M. Jean-Henri Pyronnet, Bureau des relations individuelles du travail, ministère du travail . - En effet : à la suite de la recodification, l'ancien article L. 122-46 est devenu l'article L. 1153-2 du nouveau code du travail.
M. Jean-Pierre Sueur , président de la commission des lois . - Je suis rassuré.
M. Alain Gournac . - Légiférer est nécessaire, mais cela ne protège pas toujours les femmes : j'en connais une dont la carrière a été bloquée parce qu'elle refusait de céder au harcèlement de son patron. D'autres sont même licenciées : on les accuse simplement d'arriver en retard, d'être trop souvent malades, etc.

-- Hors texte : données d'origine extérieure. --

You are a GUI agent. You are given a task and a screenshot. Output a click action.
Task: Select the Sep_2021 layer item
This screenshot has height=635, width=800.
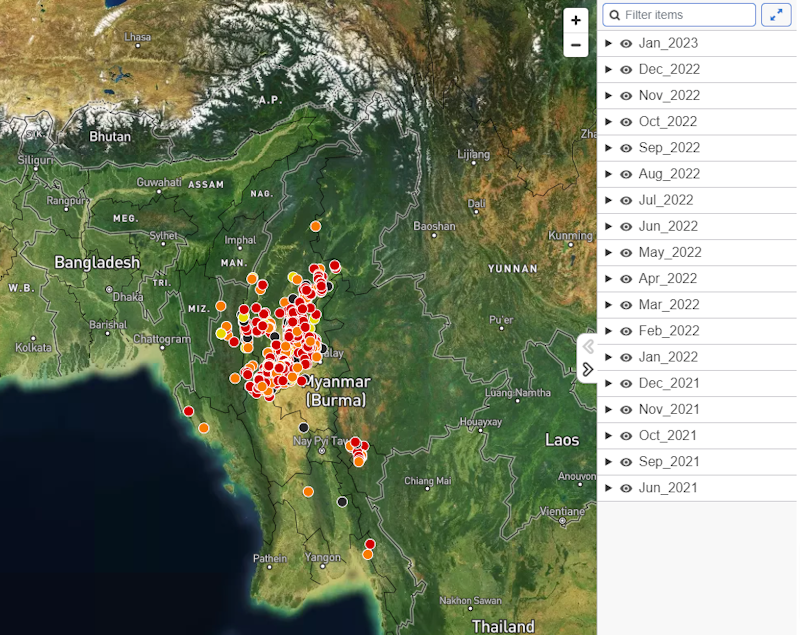point(668,462)
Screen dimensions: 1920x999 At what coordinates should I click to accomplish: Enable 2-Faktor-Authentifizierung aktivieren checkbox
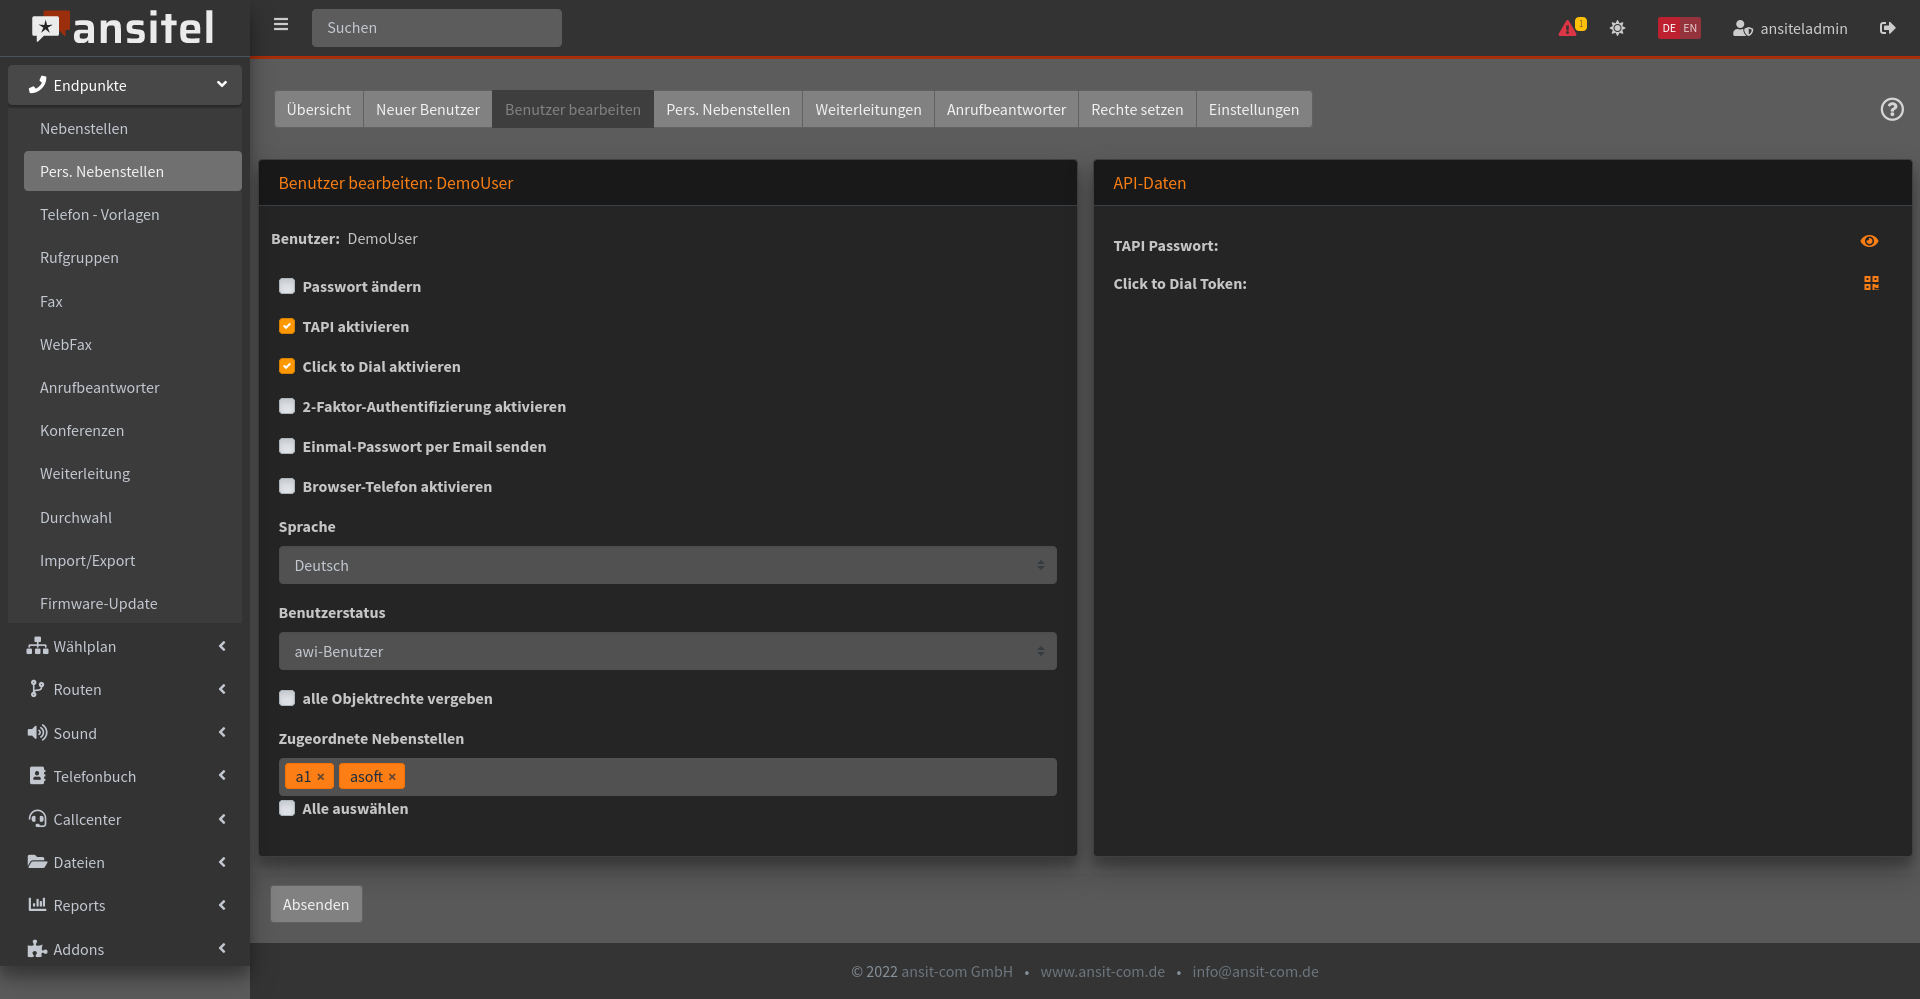pos(287,407)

Mme Brigitte Gonthier-Maurin , présidente . - Les plaintes sont-elles toujours fondées sur le code du travail, ou le sont-elles parfois sur la loi du 17 mai 2008 qui a transposé les directives communautaires relatives à la lutte contre les discriminations ? Son article premier dispose que « la discrimination inclut (...) tout agissement à connotation sexuelle, subi par une personne et ayant pour objet ou pour effet de porter atteinte à sa dignité ou de créer un environnement hostile, dégradant, humiliant ou offensant. »
M. Jean-Henri Pyronnet, Bureau des relations individuelles du travail, ministère du travail . - Les inspecteurs du travail ont pour mission de constater les infractions ayant une base légale dans le code du travail.
Mme Brigitte Gonthier-Maurin , présidente . - Je vous remercie.